Stéphane Hessel est revenu choqué par sa visite des bidonvilles de Gaza. On le comprend et il faudra apporter un jour des solutions véritables à cette situation. Mais Gaza, lieu de pauvreté parmi tant d’autres, est pourtant aidé jusqu’ici comme aucun autre. En quoi, dans l’échelle des misères humaines, le sort des Gazaouis vivant de l’aide internationale mérite-t-il d’être la cause de la « principale indignation » de Stéphane Hessel ? Quelle est la part de responsabilité des dirigeants palestiniens, plus particulièrement ceux du Hamas pour qui le conflit est la raison de vivre et l’apocalypse messianique une partie intégrante de la foi religieuse ? Pourquoi ne pas s’indigner du lavage de cerveau subventionné par l’Occident que subissent les enfants de Gaza élevés dans la perspective d’égorger un jour le plus de Juifs possibles ?
Indignons-nous ! D’accord, mais avec raison et justice.
L’origine juive et une certaine mauvaise conscience par identification personnelle auraient-elles à voir dans les préférences et focalisations du glorieux indigné ? On peut comprendre un besoin psychologique de se dédouaner et de critiquer un Etat dont on pourrait être citoyen de droit par la Loi du retour, mais en quoi cela légitime-t-il une indignation si partiale et systématique ?
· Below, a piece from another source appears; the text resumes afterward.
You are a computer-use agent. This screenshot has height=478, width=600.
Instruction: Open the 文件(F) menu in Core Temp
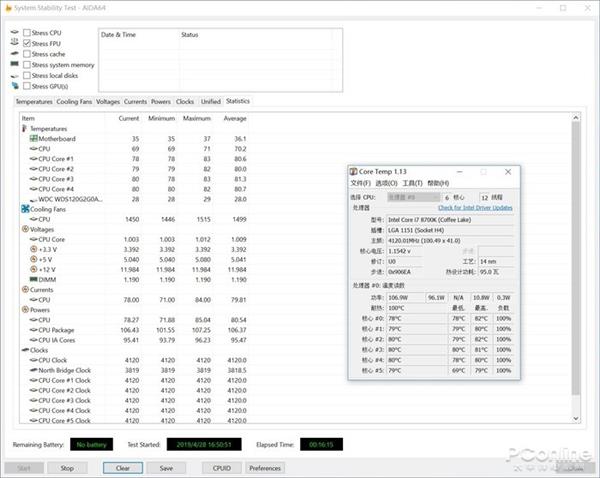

Ou est-ce parce qu’Israël demeure perçu par l’Europe comme une partie d’elle-même et de son mode de fonctionnement pacifié après la Deuxième Guerre mondiale et plus encore avec la chute du mur de Berlin, mode de fonctionnement que l’on voudrait bien voir exporté au Proche-Orient et appliqué par Israël, mais dont on sait qu’il n’a rien à voir avec le passé, la réalité actuelle et la mentalité du Proche-Orient. Il s’agirait alors d’une bien mauvaise lecture de la carte géopolitique et donc d’une mauvaise leçon de diplomatie.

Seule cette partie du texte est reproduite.